--- Start ---

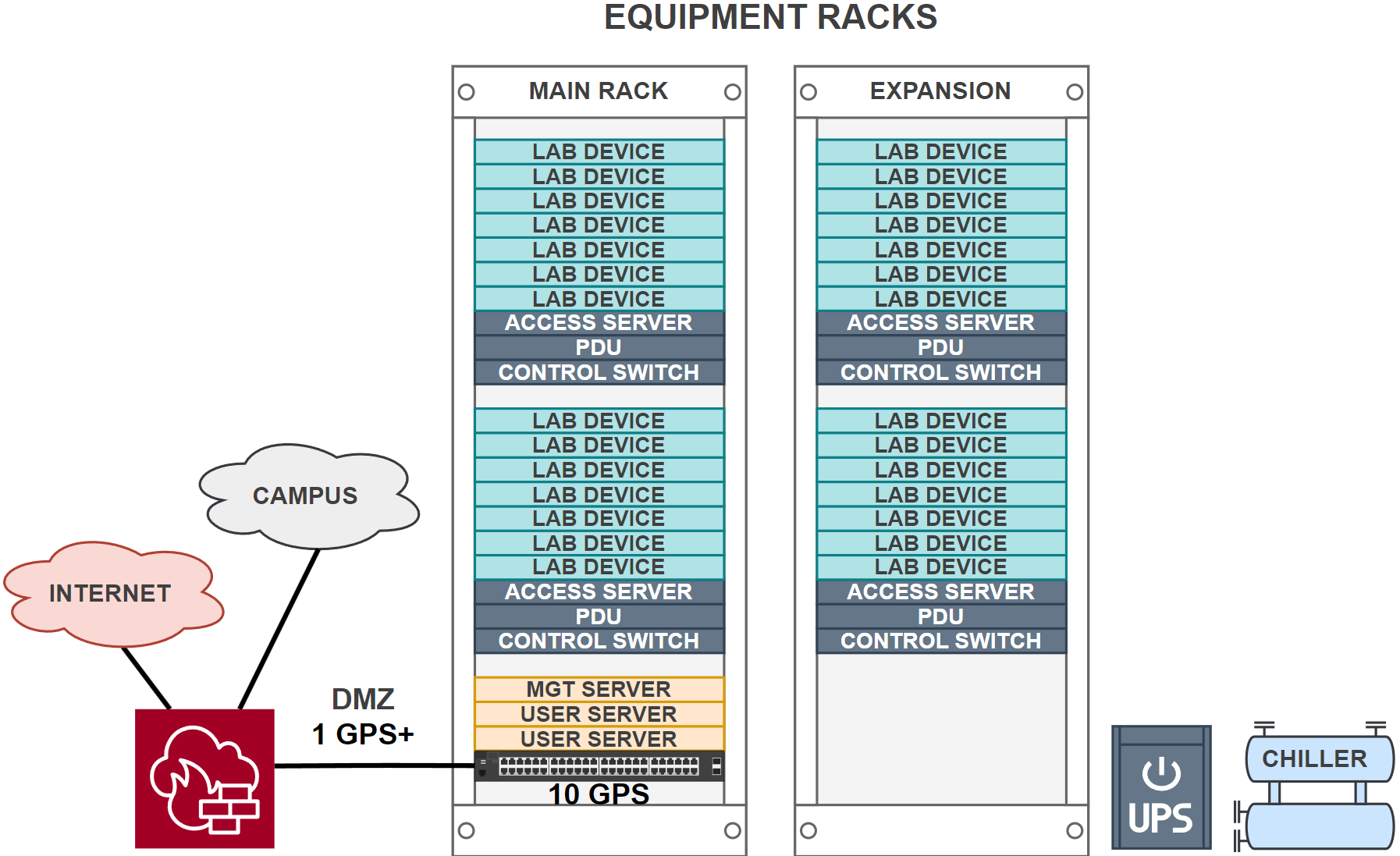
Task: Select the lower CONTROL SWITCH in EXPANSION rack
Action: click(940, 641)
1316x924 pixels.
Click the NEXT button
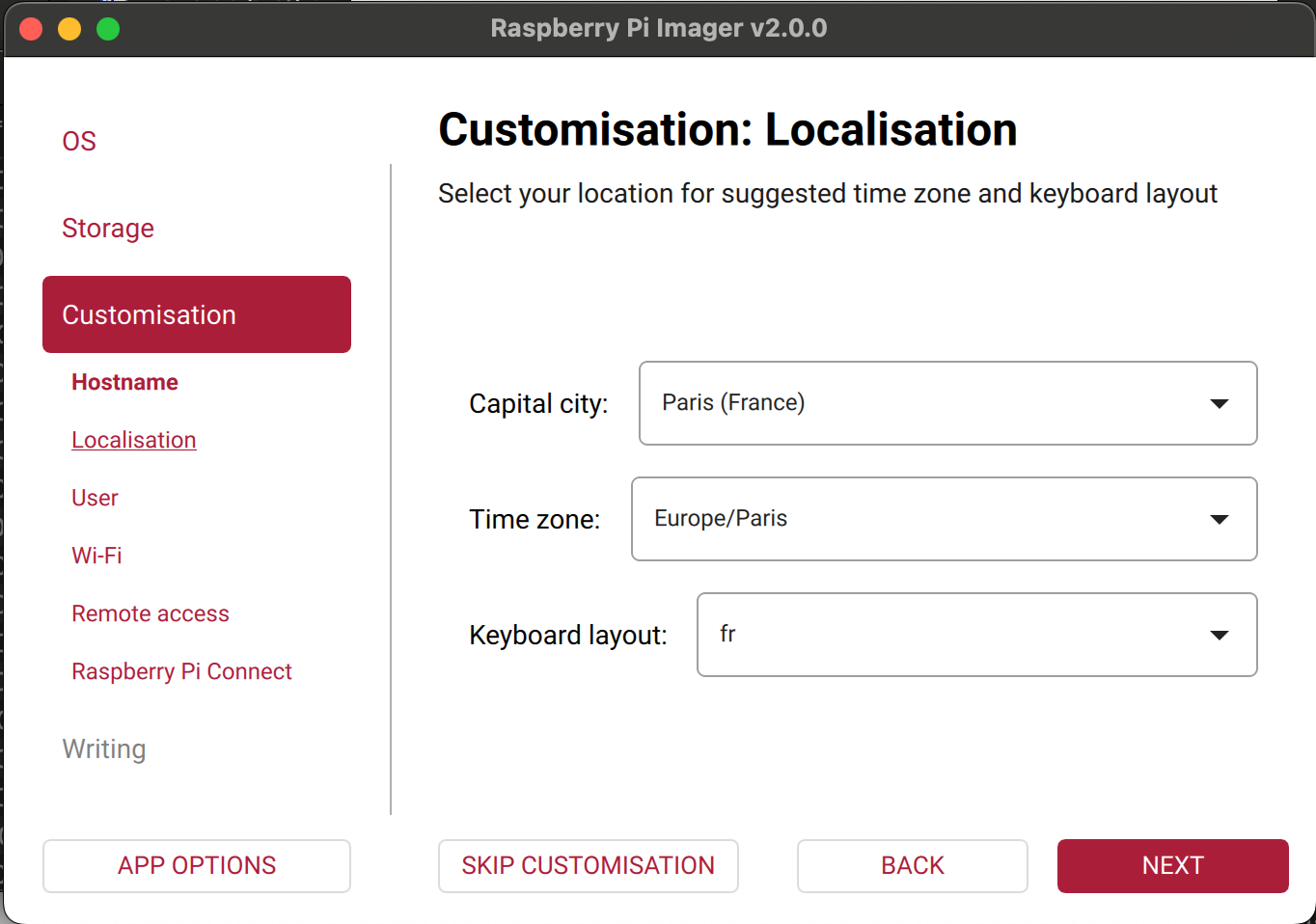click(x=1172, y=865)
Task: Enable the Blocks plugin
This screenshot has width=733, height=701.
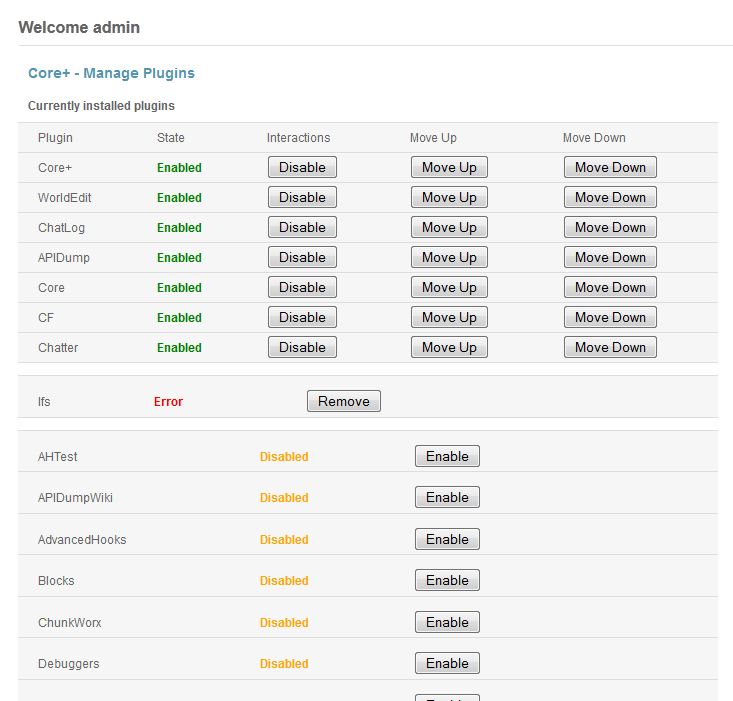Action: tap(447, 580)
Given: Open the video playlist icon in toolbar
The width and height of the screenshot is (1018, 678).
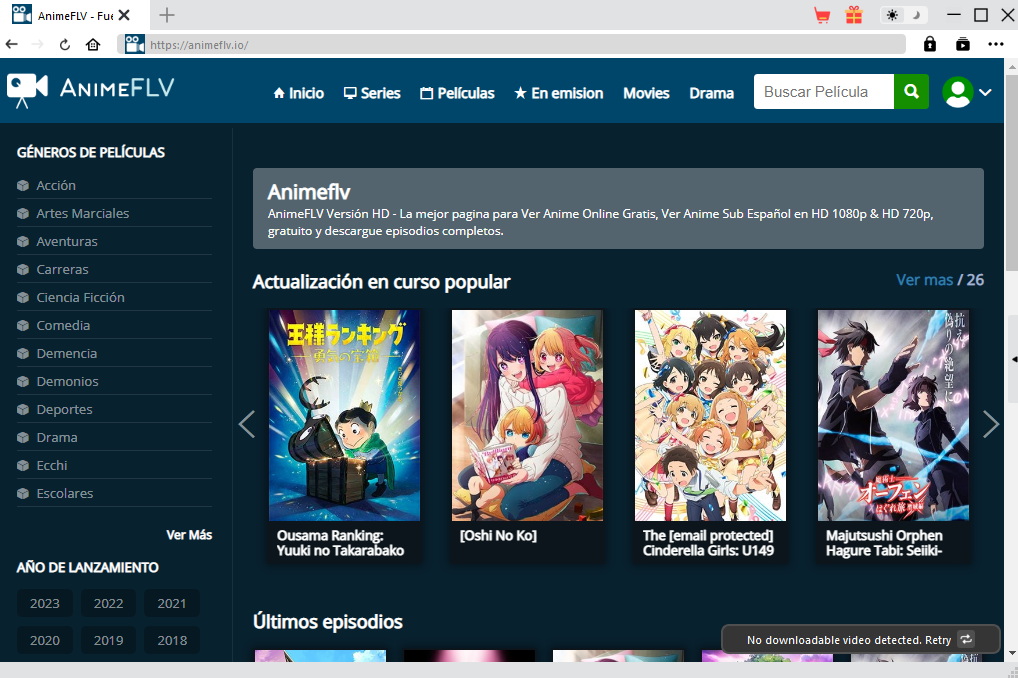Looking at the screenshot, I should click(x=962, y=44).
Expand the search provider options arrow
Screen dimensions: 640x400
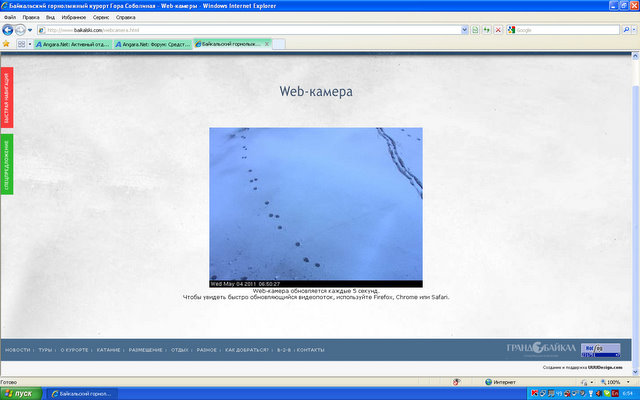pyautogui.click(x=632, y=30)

--- End ---

## Exercise details
Reproduce all the rows above, replacing "plugin" with "extension" and keeping everything else the same. Leave out the pictures.

## Output for this exercise
Task: Select the lower CONTROL SWITCH in EXPANSION rack
Action: click(940, 641)
1316x924 pixels.
Click the NEXT button
click(x=1172, y=865)
Task: Enable the Blocks extension
This screenshot has width=733, height=701.
Action: tap(447, 580)
Given: Open the video playlist icon in toolbar
The width and height of the screenshot is (1018, 678).
Looking at the screenshot, I should click(x=962, y=44).
Expand the search provider options arrow
Screen dimensions: 640x400
pyautogui.click(x=632, y=30)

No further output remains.